Provided text
________________________
# Tech Theater Text



## Blacksheep0317 (Sep 19, 2011)

Alright..
So as some of you may know, I have recently been handed over the reins to my alma maters stage crew and tech theater department. As part of this, I have been working on bringing the room to industry standards and trying to make the program, in hand with the tech ed dept, a bit more intensive and industry relative. I was hoping some of you out there may have a good insight into a tech theater 101 type text, or a few books that could be used in place there of. I have always carried my backstage handbook just because its a neat reference, and yamaha's audio handbook for more reference material, as well as a couple rigging flip charts. But this is not quite what i am looking for. Any help would be awesome! Heck, even if someone has a sample curriculum for a class they may have taught?

MUCH THANKS!


----------



## bdauterive (Sep 19, 2011)

Blacksheep0317 said:


> Alright..
> So as some of you may know, I have recently been handed over the reins to my alma maters stage crew and tech theater department. As part of this, I have been working on bringing the room to industry standards and trying to make the program, in hand with the tech ed dept, a bit more intensive and industry relative. I was hoping some of you out there may have a good insight into a tech theater 101 type text, or a few books that could be used in place there of. I have always carried my backstage handbook just because its a neat reference, and yamaha's audio handbook for more reference material, as well as a couple rigging flip charts. But this is not quite what i am looking for. Any help would be awesome! Heck, even if someone has a sample curriculum for a class they may have taught?
> 
> MUCH THANKS!


Here are a few that come to mind off the top of my head.
Stage rigging Hand Book by Jay O. Glerum
Theatrical Design and Production J. Michael Gillette
Structural Design for The Stage Alys E. Holden/ Bronislaw J. Sammler
Scene Design and Stage Lighting W. Oren Parker/R. Craig Wolf/ Dick Block
Create Your Own Stage Sets Terry Thomas
The Stage Craft Hand Book Daniel A. Ionazzi
Stock Scenery Construction A Handbook Bill Raoul
Theatre Back Stage from A to Z Warren C. Lounsbury/ Norman C. Boulanger


----------



## bdauterive (Sep 19, 2011)

Also USITT's TD&T magizine is an amazing resource. Shoot me an email on here and I will send your some things I have created for a course in stage craft this last year.
________________________
Stored records
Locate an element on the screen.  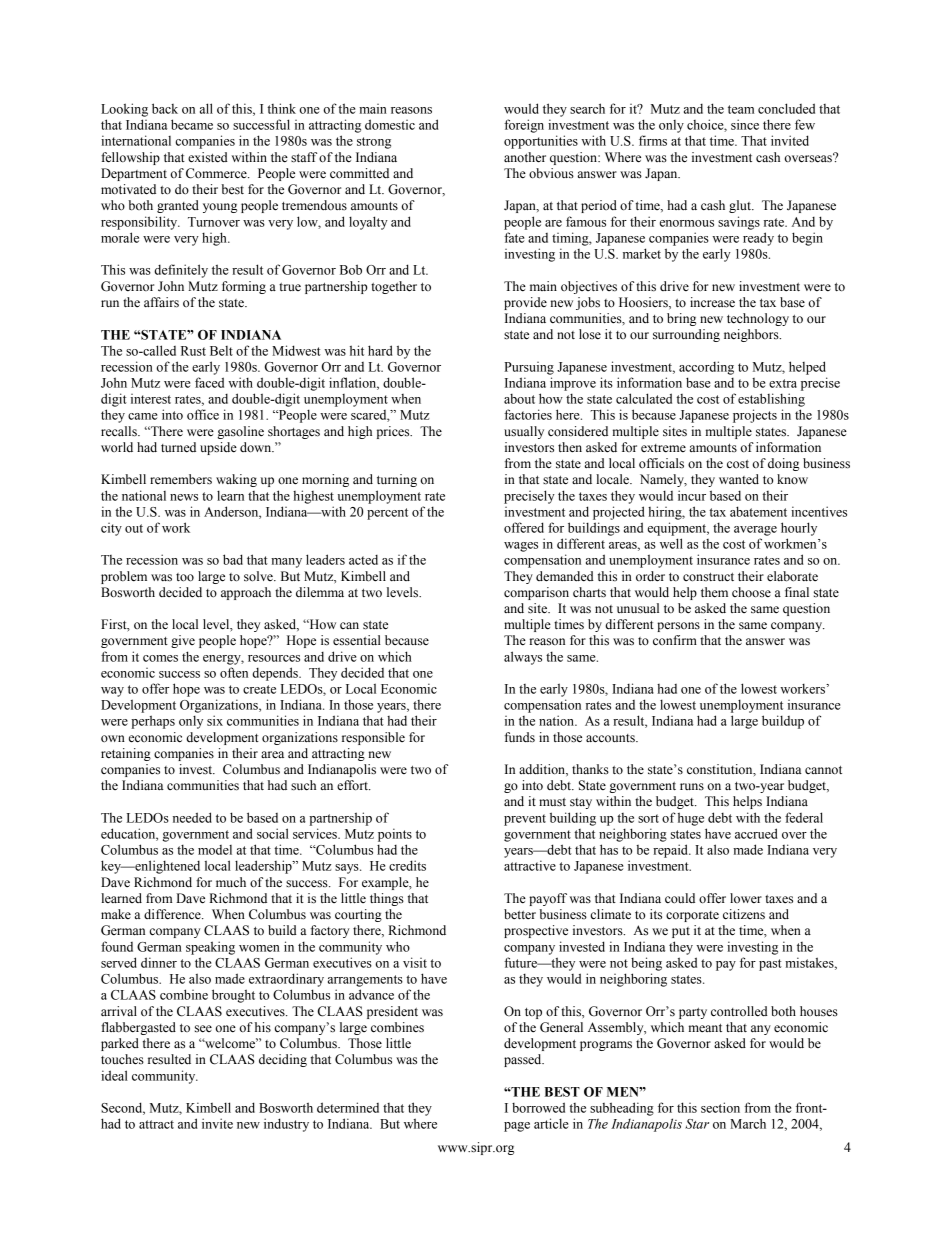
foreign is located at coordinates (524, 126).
________________________
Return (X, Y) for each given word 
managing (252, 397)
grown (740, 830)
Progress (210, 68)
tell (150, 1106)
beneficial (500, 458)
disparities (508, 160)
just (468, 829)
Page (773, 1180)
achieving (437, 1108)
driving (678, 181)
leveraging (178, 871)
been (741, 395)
________________________
Jobs
a. Decide whether each statement agrees with the forum thread on tech theater texts, answering yes or no and quoting the thread's deciding words: (i) Blacksheep0317 says the backstage handbook and Yamaha's audio handbook are exactly what is needed; (ii) bdauterive recommends a book by Terry Thomas about making stage sets; (iii) Blacksheep0317 would also welcome a sample curriculum for a class.
b. Please continue the forum thread on tech theater texts after its last post.

Exercise responses
a.
(i) No: "But this is not quite what i am looking for."
(ii) Yes: "Create Your Own Stage Sets Terry Thomas"
(iii) Yes: "Heck, even if someone has a sample curriculum for a class they may have taught?"

b.
----------



## gafftaper (Sep 19, 2011)

bdauterive said:


> Here are a few that come to mind off the top of my head.
> Stage rigging Hand Book by Jay O. Glerum
> Theatrical Design and Production J. Michael Gillette
> Structural Design for The Stage Alys E. Holden/ Bronislaw J. Sammler
> ...


 
All good reference books for you but most are way above the head of your typical high school student and their interest level. I suggest you pick up a copy of Technical Theater for Non-Technical People (Drew Campbell) and Cue Tips (Elizabeth Ward). Also subscribe to Stage Directions and use it to teach from.


----------



## rochem (Sep 19, 2011)

For a good all-around text, I'd recommend Theatrical Design & Production, by Gillette. It does a good job at introducing lots of basic topics, while going a little more in depth if some of your students want to go further. It comes in hardcover, so you could buy it and use it for many years. It also comes with lots of simple diagrams and color pictures to make it easier on those less interested in the material.


----------



## DHSLXOP (Sep 22, 2011)

I would also recommend the "Illustrated Theatre Production Guide" by John Holloway. This book has a ton of pictures that follow along everything he is talking about. I used it last year in a scenic construction class I took, and it gave me the knowledge I needed as a design/tech major, but also made sense to the actors who had never touched a tool in their life. It also has a number of chapters about lighting and sound that are good for those departments too.


----------



## tabithakeeling13 (Sep 22, 2011)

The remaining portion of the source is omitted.